PHILADELPHIA – A new interactive artwork opening in Philadelphia will make light of your words, but it's probably not what you think.
Montreal-based artist Rafael Lozano-Hemmer is preparing to flip the switch on "Open Air," an interactive work that will translate voice messages into moving beams of light over a tree-lined parkway named for Benjamin Franklin in the heart of Philadelphia's cultural district.
Record your soapbox declarations, poems, gripes, wishes and shout-outs of up to 30 seconds on the "Open Air" iPhone app or online, then watch 24 robotic searchlights slowly sweep through the night sky in patterns and intensity determined by your vocal signature and GPS location.
The spectacle starts Thursday and runs through Oct. 14, from 8-11 p.m. each night.
"Philadelphia has traditions of free speech and democracy. ... We wanted to take that background and implement technology to visualize it," said Lozano-Hemmer, who was commissioned about four years ago to create the work. "We wanted to take free speech and make it materially visible in the city."
On clear nights, the artist's sky-high vox populi will be visible from 10 miles away. His site-specific installations have been presented worldwide, but "Open Air" is his first outdoor searchlight project in the U.S.
Want to beam yourself up? From anywhere in the world, messages can be recorded through the project's website (www.openairphilly.net) or after downloading a free iPhone app debuting Sept. 20. Loaners will be available at on-site locations for the non-iPhone crowd.
Messages recorded on the parkway — your smartphone's GPS gives you away — are automatically bumped to the front of the queue. As the light pattern activates, its originator gets a heads-up on their phone and the canopy of roving searchlights briefly form a dome in the air above the person's location.
Anyone can simultaneously hear the speakers' messages through the Open Air app or website or through two low-volume listening spots on the parkway. Or people can choose to simply watch the silent display as it travels through the air.
Organizers expect the inevitable "Yo, Vinnie!" and "Go Eagles!" exclamations but urge participants to take the opportunity to say something meaningful, funny, inspirational, challenging — and appropriate. Online entries will be kept in check by users' votes; on-site messages won't be censored, but the light canopy and being visible in the crowd should act to deter offensive comments.
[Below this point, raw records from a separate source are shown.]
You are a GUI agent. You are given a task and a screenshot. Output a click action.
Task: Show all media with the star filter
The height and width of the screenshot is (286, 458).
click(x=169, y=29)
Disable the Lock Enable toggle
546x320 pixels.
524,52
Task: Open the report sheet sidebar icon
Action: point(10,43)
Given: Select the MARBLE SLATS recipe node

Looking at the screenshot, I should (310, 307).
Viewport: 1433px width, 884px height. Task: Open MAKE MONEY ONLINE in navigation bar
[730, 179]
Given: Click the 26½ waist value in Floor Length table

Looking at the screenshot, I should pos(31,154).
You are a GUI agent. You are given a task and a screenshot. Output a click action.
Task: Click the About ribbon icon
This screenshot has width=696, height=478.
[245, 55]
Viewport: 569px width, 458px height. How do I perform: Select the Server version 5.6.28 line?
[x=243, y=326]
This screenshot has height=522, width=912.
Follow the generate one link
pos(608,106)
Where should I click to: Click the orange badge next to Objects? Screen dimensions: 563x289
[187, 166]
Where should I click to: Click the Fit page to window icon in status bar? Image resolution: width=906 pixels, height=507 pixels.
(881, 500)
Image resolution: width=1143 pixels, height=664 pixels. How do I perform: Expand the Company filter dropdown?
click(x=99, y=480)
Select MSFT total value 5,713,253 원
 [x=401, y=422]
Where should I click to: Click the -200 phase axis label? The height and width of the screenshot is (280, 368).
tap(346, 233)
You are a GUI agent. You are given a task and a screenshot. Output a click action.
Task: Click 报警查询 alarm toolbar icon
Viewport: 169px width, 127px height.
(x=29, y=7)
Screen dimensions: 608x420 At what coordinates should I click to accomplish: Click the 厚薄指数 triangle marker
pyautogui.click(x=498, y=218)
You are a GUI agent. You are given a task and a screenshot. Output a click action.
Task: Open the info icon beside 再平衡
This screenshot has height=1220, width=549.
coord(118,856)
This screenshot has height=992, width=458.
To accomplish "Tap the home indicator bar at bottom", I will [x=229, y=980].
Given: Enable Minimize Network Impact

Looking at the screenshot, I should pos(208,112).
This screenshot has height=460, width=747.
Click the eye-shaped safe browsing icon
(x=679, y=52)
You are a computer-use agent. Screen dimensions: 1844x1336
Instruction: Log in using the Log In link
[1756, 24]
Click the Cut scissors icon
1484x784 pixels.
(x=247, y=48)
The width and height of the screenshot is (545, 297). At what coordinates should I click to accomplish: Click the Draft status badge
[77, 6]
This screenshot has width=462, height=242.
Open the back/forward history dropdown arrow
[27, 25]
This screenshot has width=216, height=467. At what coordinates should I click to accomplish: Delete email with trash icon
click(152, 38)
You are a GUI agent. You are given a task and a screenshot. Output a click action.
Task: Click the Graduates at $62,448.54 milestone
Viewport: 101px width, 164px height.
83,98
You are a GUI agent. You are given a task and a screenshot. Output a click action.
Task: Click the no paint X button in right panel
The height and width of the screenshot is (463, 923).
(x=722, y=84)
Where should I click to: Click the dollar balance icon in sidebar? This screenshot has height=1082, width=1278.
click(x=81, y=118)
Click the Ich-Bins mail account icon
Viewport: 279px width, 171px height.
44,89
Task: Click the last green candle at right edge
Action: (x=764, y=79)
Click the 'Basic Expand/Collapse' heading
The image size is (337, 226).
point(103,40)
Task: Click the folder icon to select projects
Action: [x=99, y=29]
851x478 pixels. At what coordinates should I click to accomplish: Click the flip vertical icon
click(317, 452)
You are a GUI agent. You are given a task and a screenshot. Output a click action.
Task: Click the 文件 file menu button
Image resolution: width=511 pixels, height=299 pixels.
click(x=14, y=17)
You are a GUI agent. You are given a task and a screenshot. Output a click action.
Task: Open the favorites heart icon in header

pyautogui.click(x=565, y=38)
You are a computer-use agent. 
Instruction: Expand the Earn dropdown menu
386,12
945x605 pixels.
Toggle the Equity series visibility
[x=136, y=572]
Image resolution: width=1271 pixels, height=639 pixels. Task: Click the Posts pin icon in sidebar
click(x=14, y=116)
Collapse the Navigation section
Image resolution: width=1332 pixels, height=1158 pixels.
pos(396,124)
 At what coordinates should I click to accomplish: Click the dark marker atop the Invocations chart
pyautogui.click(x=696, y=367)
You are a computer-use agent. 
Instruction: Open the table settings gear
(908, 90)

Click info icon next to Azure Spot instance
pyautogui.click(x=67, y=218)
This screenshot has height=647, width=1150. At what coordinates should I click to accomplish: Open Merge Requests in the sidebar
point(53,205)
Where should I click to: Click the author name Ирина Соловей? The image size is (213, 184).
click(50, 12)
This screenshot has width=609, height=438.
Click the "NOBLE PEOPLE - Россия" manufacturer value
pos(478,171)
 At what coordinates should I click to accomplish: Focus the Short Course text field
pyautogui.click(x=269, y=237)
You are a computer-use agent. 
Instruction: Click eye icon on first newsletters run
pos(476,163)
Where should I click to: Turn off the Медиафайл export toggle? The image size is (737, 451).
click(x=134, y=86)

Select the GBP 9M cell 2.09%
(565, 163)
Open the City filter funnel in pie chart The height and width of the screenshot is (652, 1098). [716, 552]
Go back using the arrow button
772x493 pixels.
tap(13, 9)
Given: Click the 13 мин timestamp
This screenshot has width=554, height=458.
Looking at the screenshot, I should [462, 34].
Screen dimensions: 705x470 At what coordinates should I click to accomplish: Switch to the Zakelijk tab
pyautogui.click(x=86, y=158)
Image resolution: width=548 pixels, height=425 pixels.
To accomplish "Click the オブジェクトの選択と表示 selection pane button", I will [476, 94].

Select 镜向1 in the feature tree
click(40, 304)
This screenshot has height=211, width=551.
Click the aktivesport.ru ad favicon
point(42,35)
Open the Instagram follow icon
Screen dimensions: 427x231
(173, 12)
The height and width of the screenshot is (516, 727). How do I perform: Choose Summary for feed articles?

"If you're on the parkway speaking, we all know where you are, and in a way it's pretty much like any public space: If you say something that's moronic, well, other people can see you do that and you self-regulate," Lozano-Hemmer said. "We need to moderate a little bit more online because of the anonymity."
Interspersed among the everyday people will be prerecorded messages from past and present Philadelphians including filmmaker David Lynch, late Phillies announcer Harry Kalas, hip hop artist Santigold and classical pianist Andre Watts. All messages and corresponding light designs will also be archived on the project website for posterity.
Bird songs also will contribute to the audiovisual mix, a nod to the fall southern migration that coincides with "Open Air." Mindful of the thousands of migrating birds that have become confused and trapped within the beams of New York City's "Tribute of Light" recreation of the Twin Towers, "Open Air" will be periodically turned off to allow any disoriented flyers to continue on the wing.
Another green note: The power used during the entire exhibit will equal less than a football game and run on 50 percent renewable biodiesel, he said.
A key goal was making a work that's as big as the sky overhead also as personal as each individual message. Lozano-Hemmer is mindful of light's power to intimidate as well as illuminate and the relationship of searchlights with both celebration and entrapment.
"There is that fine line between seduction of participation and the violence of Orwellian surveillance and tracking and policing of the people," he said. "The light of enlightenment and the light of blindness."
There are uncertainties inherent in ambitious projects that rely on public participation, however. Despite all the planning and work, what if people don't show up? Lozano-Hemmer and Penny Balkin Bach, executive director of the Association for Public Art, which commissioned the work, are confident that won't be the case.
"We don't know the results — that's what so fascinating about this," Bach said. "We can't wait to see what will happen."